“You can have great full-backs and great centre-backs and great midfielders, and you need all those but, crucially, you have to have guys who put the ball in the back of the net,” he observes. “That’s the position that wins you games.”
And trophies – it was Maguire’s late winner, his 29th goal of the season, which saw City overcome Dundalk to lift the FAI Cup last month, enshrining the striker “in the history books for life”, as Caulfield puts it.
“He’s done phenomenally well for us,” the manager continues, “the leading scorer in the league, goals in Europe, the winner in the cup final as well as two against Rovers in the quarter-final and two against Pat’s in the semi-final. He has scored goals in all competitions.”
With Maguire having also ended the season as the PFAI Young Player of The Year, there was some speculation that the former West Ham man might be tempted back to England but Caulfield always thought otherwise.
“There was a lot of interest and a lot of speculation but, if I’m being honest, my gut feeling is that he was going to stay,” he says. “Could he have left? Yes. But I was expecting him to re-sign and I would have been disappointed if he hadn’t.
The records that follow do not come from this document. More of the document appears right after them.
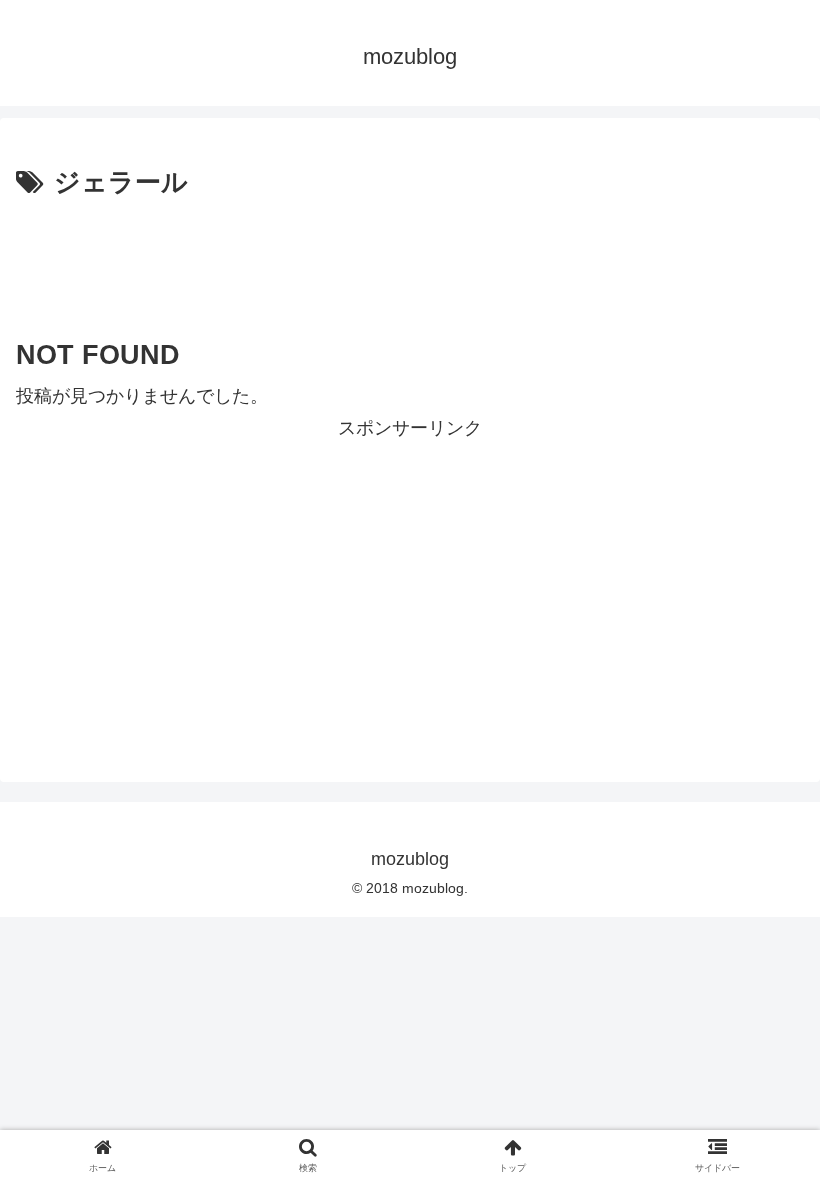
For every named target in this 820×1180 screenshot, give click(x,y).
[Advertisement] (410, 261)
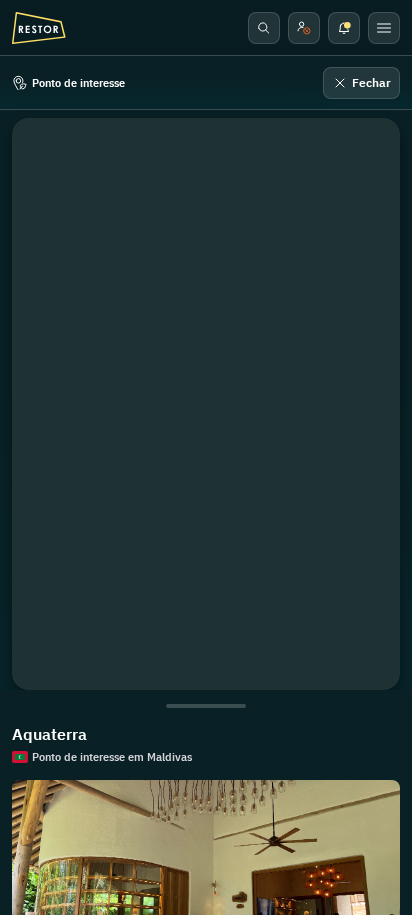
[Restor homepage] (39, 28)
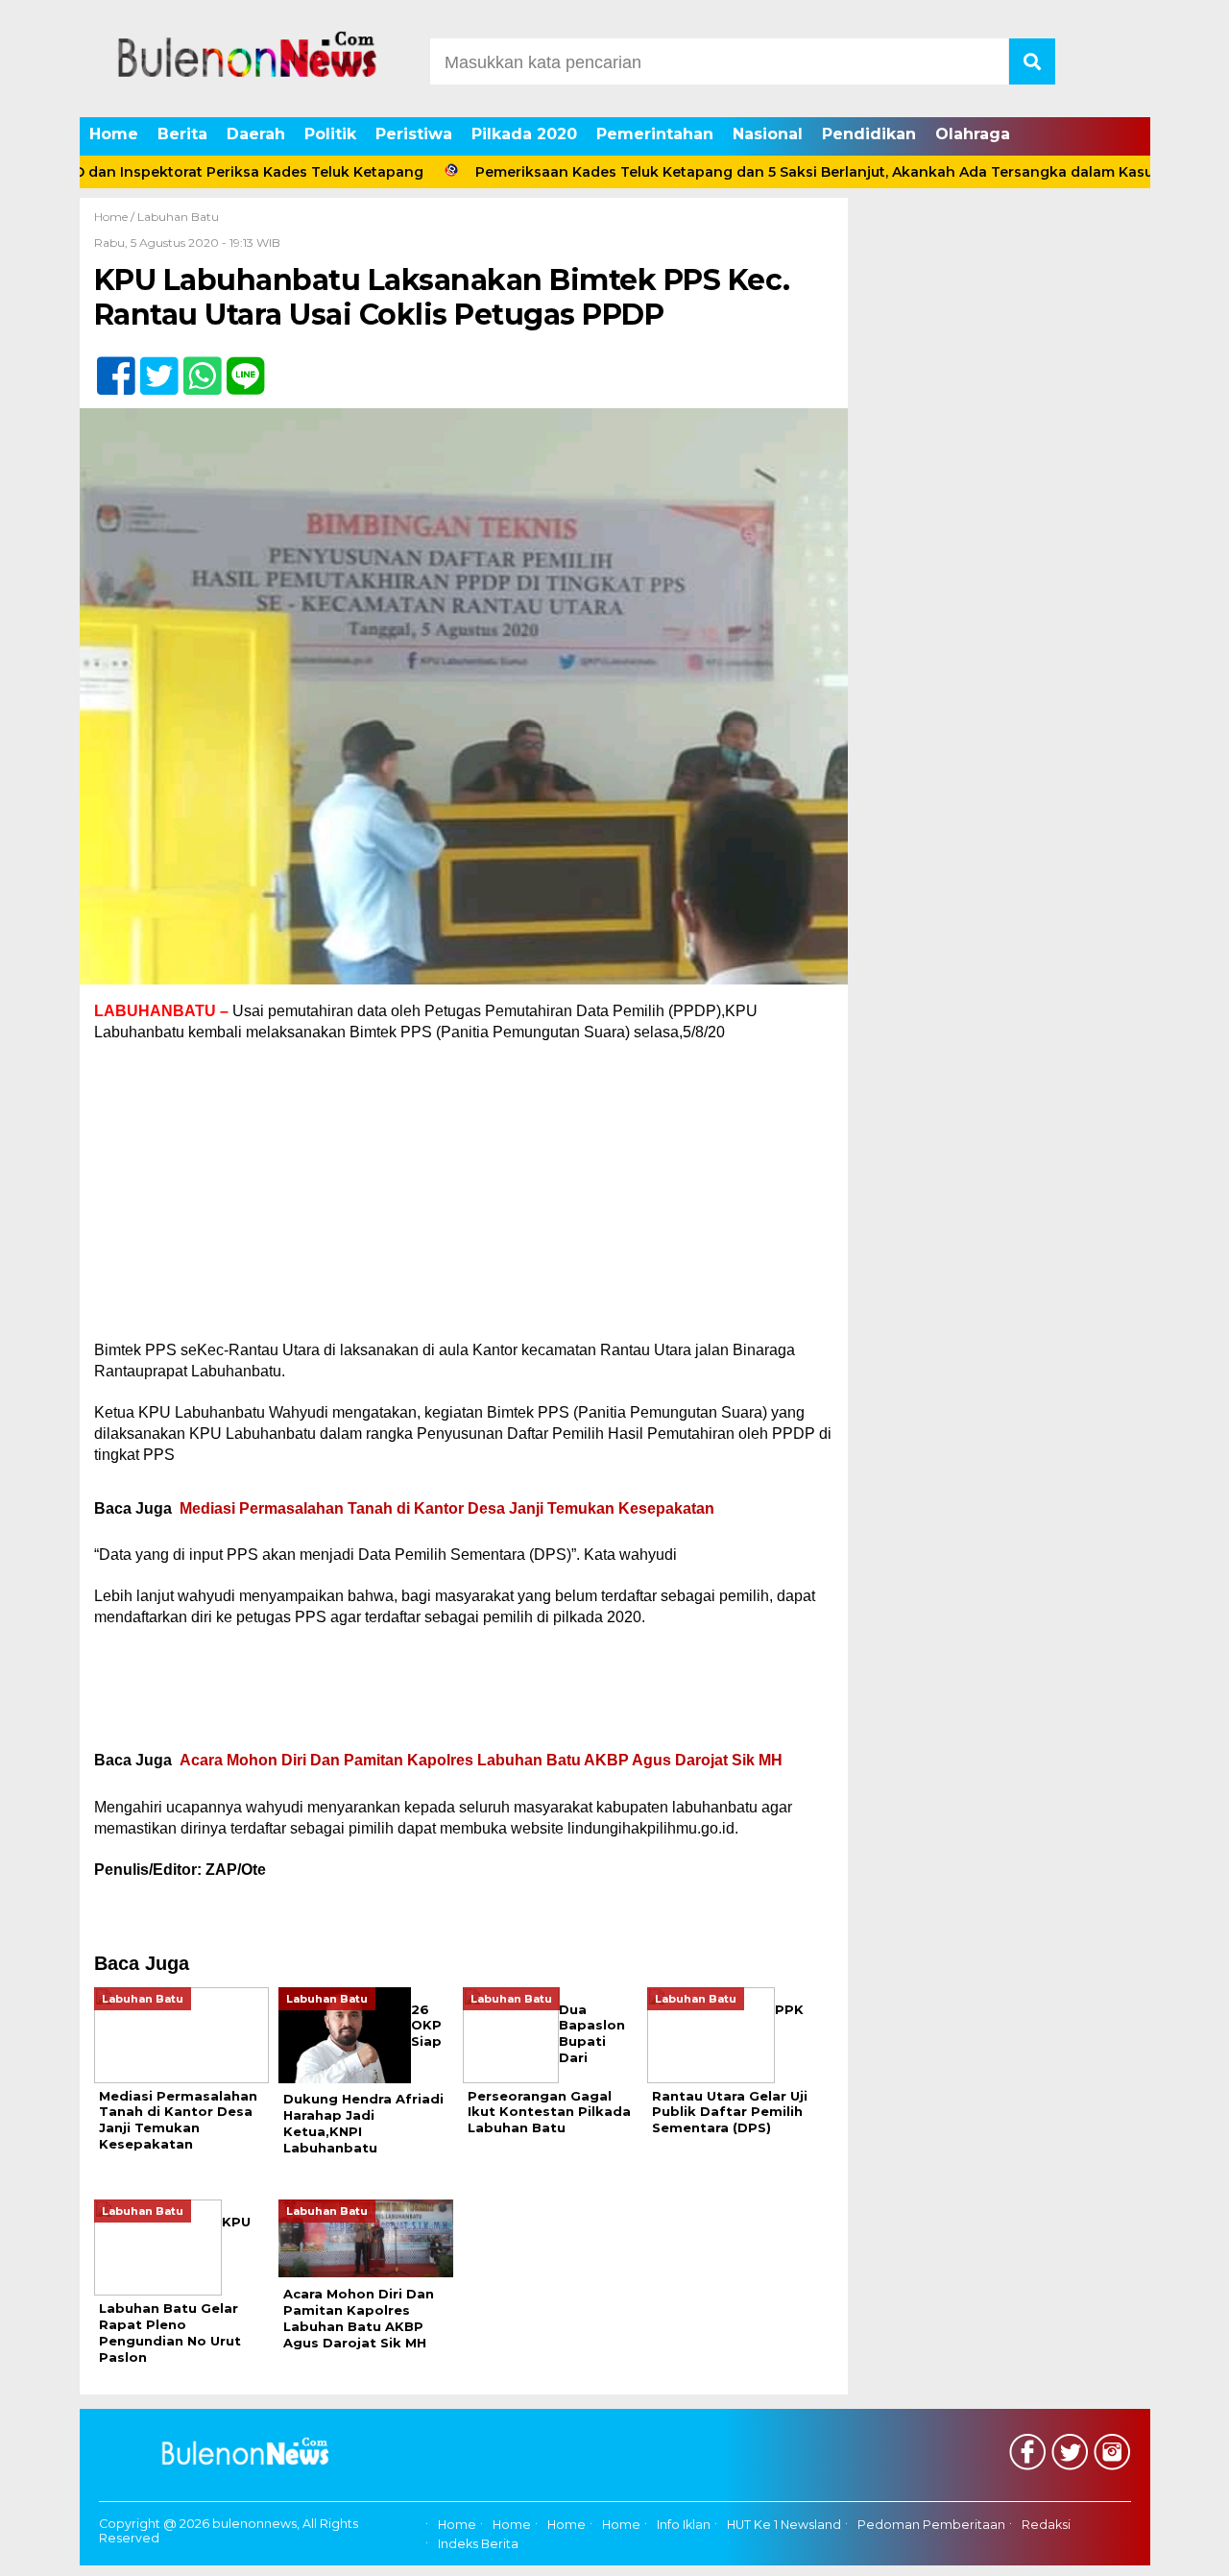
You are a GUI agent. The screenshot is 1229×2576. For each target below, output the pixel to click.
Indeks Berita (478, 2544)
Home (113, 134)
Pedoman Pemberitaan (931, 2524)
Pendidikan (869, 134)
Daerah (256, 134)
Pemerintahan (654, 134)
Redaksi (1046, 2524)
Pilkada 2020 (524, 134)
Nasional (768, 134)
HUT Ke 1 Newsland (784, 2524)
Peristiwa (413, 134)
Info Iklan (684, 2524)
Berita (182, 134)
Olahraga (972, 134)
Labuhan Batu (178, 216)
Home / (115, 216)
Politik (330, 134)
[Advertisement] (463, 1197)
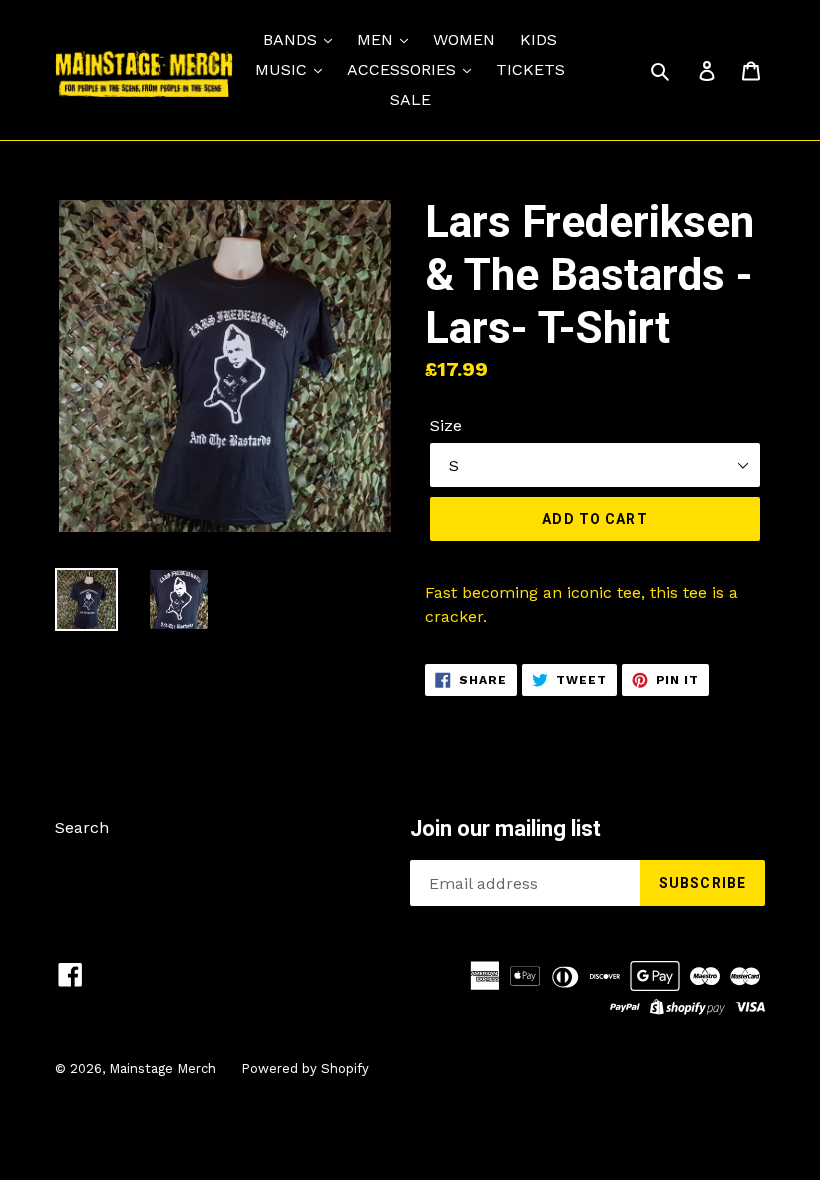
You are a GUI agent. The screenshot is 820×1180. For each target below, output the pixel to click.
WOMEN (464, 39)
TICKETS (530, 69)
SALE (410, 99)
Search (82, 827)
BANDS (292, 39)
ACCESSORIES (404, 69)
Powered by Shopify (305, 1068)
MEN (377, 39)
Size (446, 425)
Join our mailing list (505, 828)
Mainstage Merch (162, 1068)
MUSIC (283, 69)
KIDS (538, 39)
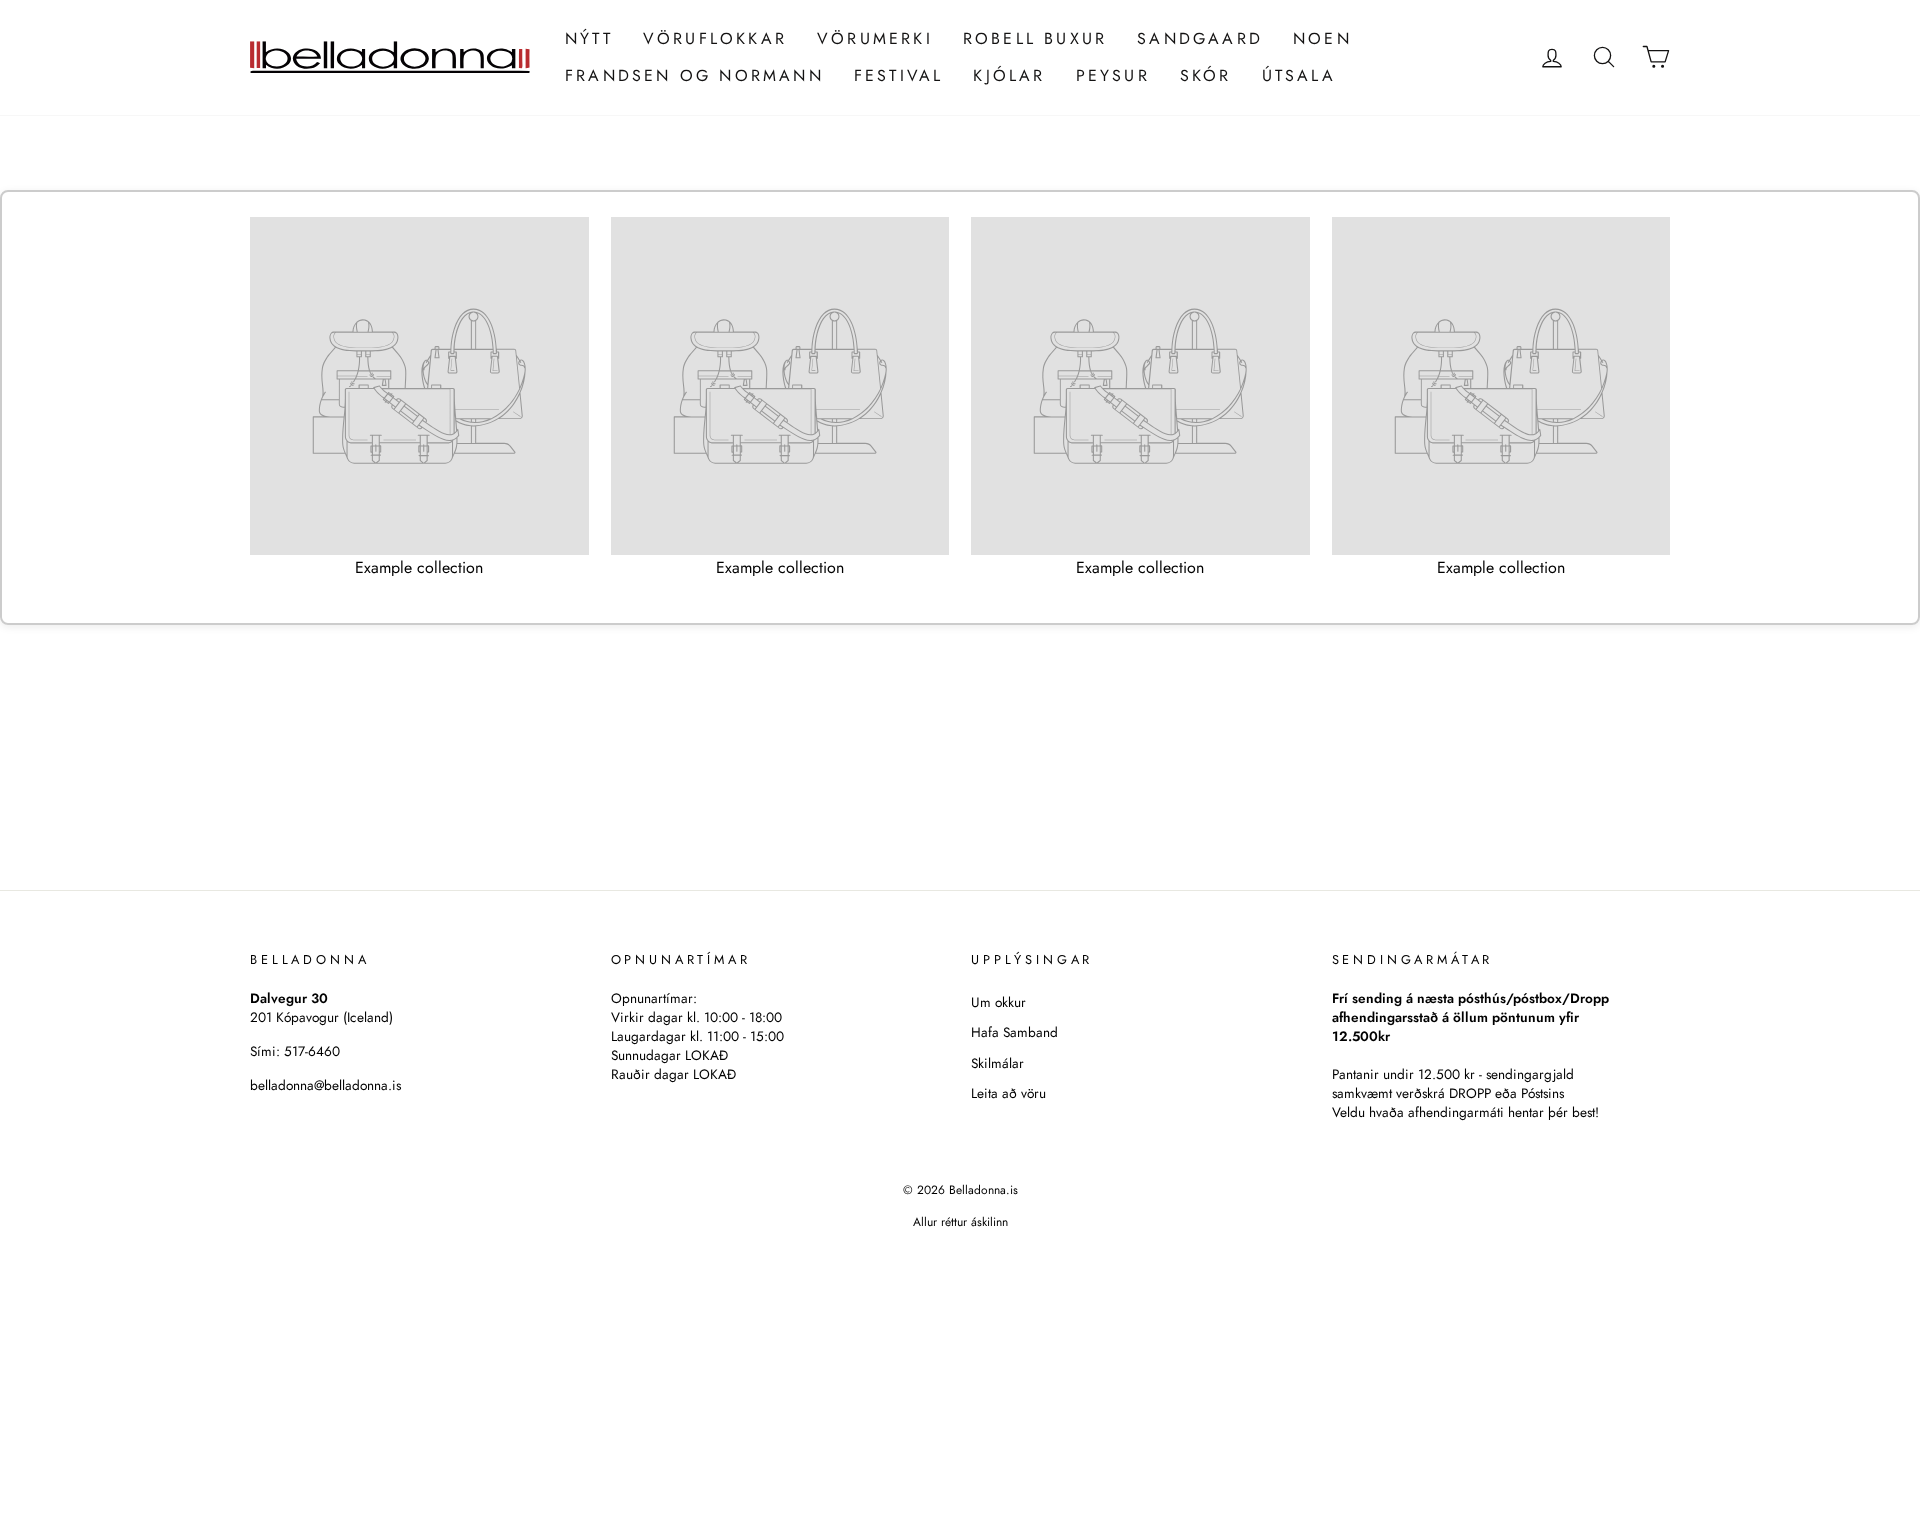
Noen (1322, 38)
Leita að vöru (1008, 1093)
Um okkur (998, 1002)
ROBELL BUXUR (1035, 38)
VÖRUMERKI (875, 38)
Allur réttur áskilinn (960, 1222)
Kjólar (1009, 75)
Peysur (1113, 75)
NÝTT (589, 38)
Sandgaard (1200, 38)
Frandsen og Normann (694, 75)
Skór (1206, 75)
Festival (899, 75)
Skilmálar (997, 1063)
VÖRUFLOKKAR (715, 38)
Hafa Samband (1014, 1032)
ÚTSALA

“From my own point of view, all I ever said to him was that when you move, I hope you can go to a club that’s playing European football, that can play in front of 30,000 in the cup final and will average 4,000 a week at home. And he’s still only 22: he has the rest of his career ahead of him and plenty of time to decide what he wants to do.”
Magure’s experience with Cork would also appear to be another example of how a top League of Ireland club can offer an ambitious and talented young player a more hospitable environment – if not necessarily as financially a rewarding one – in which to develop, than a club in England.
“I think for Seanie the West Ham experience showed him that, for all the bells and whistles when he went at 16, he got a real opportunity to kick-start his career again when he came back,” says Caulfield. “I think he knows he’s on the right road now. He’s in a good place and probably realises that if he can reproduce next season what he did this year, the game’s going to open up for him. And that’s what we would hope would happen for him.”
In welcoming his new contract yesterday, Maguire certainly sounded like a happy man. “The group of players and staff here are the best I have been involved with,” he said. “When you are in a team that is confident, surrounded by good players, it gives you confidence.
“If I start well, I am sure I can have another good season.”